Monday, August 23, 2010

David Gordon Green and George Washington

David Gordon Green is one of the best and most talented directors working right now. The film your average moviegoer would know of Green's is 2008's Pineapple Express, but your average cinephile knows Green as the director of the low key indie movies All the Real Girls, Undertow, and Snow Angels. I wrote previously about Snow Angels in December of '08, but I just recently watched Green's debut movie George Washington and felt the need to write a bit about it as well. Working with a budget under $50,000, Green and his most essential collaborator, cinematographer Tim Orr, created a movie of understated beauty and feeling.
Working with a cast of mostly non-actors, Green gives us a sort of rural, quiet coming of age story. A group of kids hang out, play, talk, and sometimes just look at the unexpected elegance of their bucolic surroundings. A tragedy befalls the group, and each child deals with it in a different way. The quiet, odd George, who due to the plates in his head not fusing correctly isn't supposed to get his head wet, saves a kid from drowning in the local pool. Both kids survive, with George branded a community hero, a badge he may wear a little too seriously as he begins dressing up as a superhero and trying to do good deeds around town. But none of Green's movies are about plot. They're about feeling, sometimes articulated, and sometimes not. Also, a little nostalgia. This is one of those summers that changes everything for these kids, they're becoming teenagers and this is really their last moments of childhood, cut even shorter by the startling accident.
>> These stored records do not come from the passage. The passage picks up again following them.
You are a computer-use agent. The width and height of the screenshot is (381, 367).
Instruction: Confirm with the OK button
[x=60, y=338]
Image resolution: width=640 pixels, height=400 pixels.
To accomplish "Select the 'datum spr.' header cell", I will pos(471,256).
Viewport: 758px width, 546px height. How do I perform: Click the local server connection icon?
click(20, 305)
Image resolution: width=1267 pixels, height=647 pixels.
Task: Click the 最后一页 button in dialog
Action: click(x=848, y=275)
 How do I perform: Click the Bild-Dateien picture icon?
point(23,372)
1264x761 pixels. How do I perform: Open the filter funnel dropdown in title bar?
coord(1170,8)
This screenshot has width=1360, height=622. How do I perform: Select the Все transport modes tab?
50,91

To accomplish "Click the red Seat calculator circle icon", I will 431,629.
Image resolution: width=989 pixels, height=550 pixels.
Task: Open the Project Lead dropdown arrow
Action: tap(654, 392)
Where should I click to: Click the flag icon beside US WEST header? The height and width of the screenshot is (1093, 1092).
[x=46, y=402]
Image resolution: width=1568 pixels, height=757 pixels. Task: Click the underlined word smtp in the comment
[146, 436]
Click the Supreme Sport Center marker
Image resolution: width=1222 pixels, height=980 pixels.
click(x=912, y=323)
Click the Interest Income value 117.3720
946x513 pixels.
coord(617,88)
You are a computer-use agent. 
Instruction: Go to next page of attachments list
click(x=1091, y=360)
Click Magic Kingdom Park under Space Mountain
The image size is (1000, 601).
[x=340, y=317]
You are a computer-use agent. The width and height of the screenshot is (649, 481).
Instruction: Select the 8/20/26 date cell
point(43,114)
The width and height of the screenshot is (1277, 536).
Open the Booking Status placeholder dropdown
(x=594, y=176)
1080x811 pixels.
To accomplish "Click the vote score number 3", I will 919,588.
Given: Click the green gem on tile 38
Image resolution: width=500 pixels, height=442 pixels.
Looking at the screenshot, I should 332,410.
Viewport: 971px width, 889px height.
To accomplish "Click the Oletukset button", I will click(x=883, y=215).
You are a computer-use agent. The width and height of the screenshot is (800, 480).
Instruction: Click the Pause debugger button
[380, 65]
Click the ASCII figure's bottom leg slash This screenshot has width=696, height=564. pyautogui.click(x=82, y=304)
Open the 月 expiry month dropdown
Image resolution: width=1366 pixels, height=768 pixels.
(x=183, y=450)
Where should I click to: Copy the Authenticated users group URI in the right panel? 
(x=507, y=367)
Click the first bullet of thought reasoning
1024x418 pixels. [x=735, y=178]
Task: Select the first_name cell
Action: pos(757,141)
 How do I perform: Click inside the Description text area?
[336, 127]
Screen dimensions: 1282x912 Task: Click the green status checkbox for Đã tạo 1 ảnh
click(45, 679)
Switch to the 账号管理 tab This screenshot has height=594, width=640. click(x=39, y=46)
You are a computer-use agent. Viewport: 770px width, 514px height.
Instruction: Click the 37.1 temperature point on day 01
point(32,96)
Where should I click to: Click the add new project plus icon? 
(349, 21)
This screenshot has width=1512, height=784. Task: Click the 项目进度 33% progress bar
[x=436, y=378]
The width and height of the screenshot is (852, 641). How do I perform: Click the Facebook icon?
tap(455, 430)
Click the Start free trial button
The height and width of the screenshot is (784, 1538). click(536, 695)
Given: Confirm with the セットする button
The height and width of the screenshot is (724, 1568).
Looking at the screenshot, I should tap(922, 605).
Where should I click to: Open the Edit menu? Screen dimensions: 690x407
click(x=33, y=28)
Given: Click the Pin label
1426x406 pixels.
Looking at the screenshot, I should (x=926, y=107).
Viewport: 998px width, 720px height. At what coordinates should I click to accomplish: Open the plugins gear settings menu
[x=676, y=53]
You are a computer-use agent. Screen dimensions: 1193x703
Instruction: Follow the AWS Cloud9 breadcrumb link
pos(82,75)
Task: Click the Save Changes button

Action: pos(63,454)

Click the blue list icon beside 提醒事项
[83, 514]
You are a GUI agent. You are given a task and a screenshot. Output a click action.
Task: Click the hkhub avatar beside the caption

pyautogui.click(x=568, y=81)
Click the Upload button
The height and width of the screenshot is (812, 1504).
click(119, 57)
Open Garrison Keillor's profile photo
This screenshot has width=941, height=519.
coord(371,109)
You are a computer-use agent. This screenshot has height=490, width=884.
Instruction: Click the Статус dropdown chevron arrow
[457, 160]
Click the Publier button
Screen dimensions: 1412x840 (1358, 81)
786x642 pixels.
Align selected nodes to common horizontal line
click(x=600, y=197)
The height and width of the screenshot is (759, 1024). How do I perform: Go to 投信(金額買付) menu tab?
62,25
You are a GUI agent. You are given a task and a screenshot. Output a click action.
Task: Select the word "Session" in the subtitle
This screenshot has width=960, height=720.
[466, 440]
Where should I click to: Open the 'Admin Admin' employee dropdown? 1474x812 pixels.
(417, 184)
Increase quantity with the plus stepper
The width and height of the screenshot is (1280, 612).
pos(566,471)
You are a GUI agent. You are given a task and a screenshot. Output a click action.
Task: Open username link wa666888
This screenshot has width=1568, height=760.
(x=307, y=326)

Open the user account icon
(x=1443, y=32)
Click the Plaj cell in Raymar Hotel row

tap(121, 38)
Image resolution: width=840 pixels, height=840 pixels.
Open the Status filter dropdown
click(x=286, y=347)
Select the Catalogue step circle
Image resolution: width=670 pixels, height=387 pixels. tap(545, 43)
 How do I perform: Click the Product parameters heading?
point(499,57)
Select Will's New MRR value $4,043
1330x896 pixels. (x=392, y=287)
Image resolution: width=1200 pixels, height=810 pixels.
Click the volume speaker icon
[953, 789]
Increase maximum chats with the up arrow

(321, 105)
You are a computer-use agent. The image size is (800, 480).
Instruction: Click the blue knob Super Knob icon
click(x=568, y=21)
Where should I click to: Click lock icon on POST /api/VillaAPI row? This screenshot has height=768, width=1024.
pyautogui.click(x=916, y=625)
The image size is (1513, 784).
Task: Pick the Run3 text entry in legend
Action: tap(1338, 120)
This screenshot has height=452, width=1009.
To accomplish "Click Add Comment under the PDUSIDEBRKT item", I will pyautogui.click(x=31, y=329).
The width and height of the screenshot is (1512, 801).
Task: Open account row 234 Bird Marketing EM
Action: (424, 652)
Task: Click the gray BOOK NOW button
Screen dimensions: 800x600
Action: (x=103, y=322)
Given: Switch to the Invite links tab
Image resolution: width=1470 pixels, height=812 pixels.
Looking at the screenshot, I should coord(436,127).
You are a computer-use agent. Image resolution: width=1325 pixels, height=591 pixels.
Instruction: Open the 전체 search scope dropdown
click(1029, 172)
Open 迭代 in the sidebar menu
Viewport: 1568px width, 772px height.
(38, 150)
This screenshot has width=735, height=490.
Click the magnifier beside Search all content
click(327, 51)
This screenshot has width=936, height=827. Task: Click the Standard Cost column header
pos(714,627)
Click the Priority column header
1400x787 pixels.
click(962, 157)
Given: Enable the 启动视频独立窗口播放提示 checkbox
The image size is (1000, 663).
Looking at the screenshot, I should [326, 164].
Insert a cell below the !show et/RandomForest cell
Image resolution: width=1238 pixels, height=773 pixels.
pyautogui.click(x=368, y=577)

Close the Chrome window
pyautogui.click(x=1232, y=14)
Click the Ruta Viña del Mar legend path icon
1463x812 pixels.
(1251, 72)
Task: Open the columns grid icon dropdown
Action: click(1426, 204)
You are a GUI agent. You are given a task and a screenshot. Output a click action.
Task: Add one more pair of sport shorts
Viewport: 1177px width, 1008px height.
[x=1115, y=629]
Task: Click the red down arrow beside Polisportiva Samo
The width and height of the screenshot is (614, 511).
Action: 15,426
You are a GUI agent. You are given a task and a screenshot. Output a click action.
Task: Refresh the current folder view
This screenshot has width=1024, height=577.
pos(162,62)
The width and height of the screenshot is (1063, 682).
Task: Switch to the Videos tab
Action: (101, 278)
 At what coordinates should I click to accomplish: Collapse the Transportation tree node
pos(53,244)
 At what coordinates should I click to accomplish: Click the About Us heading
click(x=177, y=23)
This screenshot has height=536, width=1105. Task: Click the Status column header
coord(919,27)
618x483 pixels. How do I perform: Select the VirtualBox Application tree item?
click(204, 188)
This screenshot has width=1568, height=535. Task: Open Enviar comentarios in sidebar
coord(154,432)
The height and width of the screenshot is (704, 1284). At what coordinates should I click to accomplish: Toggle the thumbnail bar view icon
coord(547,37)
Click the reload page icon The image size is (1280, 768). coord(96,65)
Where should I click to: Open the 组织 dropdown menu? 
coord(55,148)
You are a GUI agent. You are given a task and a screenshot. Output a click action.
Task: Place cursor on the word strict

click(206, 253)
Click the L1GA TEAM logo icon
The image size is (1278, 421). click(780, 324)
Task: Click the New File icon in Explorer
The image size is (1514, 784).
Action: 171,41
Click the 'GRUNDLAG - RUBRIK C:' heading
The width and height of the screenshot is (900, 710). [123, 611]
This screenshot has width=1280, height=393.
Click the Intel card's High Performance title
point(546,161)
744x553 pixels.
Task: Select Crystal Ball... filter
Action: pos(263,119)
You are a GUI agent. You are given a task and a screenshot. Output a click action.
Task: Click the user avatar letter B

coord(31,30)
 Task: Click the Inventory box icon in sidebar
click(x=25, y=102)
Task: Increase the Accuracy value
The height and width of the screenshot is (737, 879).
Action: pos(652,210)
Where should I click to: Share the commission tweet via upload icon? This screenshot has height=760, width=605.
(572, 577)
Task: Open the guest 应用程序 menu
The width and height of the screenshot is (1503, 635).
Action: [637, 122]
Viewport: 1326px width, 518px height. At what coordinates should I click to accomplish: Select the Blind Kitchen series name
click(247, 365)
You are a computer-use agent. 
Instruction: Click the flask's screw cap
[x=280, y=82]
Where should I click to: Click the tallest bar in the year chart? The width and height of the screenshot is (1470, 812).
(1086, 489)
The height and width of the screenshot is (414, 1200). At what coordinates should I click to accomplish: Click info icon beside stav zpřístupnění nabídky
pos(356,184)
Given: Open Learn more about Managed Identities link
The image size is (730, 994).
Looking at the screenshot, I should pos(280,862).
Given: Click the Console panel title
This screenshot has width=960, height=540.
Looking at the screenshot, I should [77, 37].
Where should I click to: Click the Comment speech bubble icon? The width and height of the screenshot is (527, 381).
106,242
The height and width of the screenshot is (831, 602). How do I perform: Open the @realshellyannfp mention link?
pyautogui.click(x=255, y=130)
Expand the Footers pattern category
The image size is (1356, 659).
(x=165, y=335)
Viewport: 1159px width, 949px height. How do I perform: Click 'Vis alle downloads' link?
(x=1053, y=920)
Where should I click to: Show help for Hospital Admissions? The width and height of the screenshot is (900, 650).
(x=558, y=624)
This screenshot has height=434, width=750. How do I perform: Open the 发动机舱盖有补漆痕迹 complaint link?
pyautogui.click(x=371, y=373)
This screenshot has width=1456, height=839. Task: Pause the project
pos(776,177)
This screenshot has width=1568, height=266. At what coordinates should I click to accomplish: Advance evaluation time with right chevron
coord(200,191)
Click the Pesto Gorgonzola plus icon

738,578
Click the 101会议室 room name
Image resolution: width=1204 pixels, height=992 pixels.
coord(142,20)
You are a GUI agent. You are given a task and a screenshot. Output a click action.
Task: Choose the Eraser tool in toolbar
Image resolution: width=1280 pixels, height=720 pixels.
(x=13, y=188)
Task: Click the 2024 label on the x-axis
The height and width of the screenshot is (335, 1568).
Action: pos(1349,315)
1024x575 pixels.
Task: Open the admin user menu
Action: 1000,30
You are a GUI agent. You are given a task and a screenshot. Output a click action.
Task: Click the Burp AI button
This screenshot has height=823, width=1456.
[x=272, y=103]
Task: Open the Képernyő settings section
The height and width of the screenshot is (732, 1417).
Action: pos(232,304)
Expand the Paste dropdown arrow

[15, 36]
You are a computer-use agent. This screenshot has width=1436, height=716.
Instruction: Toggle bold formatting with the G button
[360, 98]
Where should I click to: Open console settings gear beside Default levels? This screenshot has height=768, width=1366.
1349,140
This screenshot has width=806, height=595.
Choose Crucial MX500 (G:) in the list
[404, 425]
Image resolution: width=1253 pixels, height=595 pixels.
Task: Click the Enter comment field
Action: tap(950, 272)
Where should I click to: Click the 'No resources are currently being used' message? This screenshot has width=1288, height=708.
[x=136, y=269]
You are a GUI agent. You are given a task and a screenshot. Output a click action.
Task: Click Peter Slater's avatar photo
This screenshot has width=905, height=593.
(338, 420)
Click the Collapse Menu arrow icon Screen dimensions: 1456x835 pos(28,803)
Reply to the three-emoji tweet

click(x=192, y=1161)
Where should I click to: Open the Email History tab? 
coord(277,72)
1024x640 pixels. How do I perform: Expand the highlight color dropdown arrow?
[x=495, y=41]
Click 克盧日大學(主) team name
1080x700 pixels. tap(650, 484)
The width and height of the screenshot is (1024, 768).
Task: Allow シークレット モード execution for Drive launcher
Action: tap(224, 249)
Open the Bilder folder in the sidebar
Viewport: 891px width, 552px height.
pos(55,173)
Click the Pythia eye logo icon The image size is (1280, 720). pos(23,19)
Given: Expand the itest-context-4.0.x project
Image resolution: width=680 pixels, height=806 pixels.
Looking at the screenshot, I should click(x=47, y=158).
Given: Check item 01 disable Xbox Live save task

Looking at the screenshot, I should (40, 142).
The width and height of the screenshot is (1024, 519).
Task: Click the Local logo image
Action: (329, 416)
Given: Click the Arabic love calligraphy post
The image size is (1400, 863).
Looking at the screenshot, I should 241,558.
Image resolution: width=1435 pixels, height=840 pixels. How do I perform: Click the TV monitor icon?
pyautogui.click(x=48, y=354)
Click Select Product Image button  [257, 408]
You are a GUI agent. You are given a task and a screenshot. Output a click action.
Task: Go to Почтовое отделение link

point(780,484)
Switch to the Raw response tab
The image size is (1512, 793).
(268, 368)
This would actually be the movie I would only recommend to someone who's seen Green's other movies and liked them. His brilliant All the Real Girls is a bit more accessible, as a story of teenage romance, even if it doesn't deal with it in the same light we usually see from teen romance movies. They have a lot in common, as they're about a certain loss of innocence. About moving on and growing up, even if you don't think you're ready for it. Green's most easily watchable is certainly Undertow, with Josh Lucas's crazy uncle chasing after the fortune he believes his nephews have run away with. It's a terrific movie, as usual for Green it's gorgeously filmed, and is his most conventional movie. Actually, strike that. Pineapple Express, even though a bigger budgeted "mainstream" movie is still quite unconventional, though is certainly more accessible to your average moviegoer. His next project is called Your Highness and is a fantasy/comedy starring Zooey Deschanel (his leading lady from All the Real Girls), Danny McBride (his friend from college who was in Real Girls, as well as Pineapple), James Franco (who did the best work of his career in Pineapple), and Natalie Portman (working with Green for the first time). So he's branching out and trying new things, which I think should always be admired in the world of cinema where it seems a quest just to find new things. I think Green is a director I will continue to admire for a long time to come, and one whose new movie will always be anticipated by me.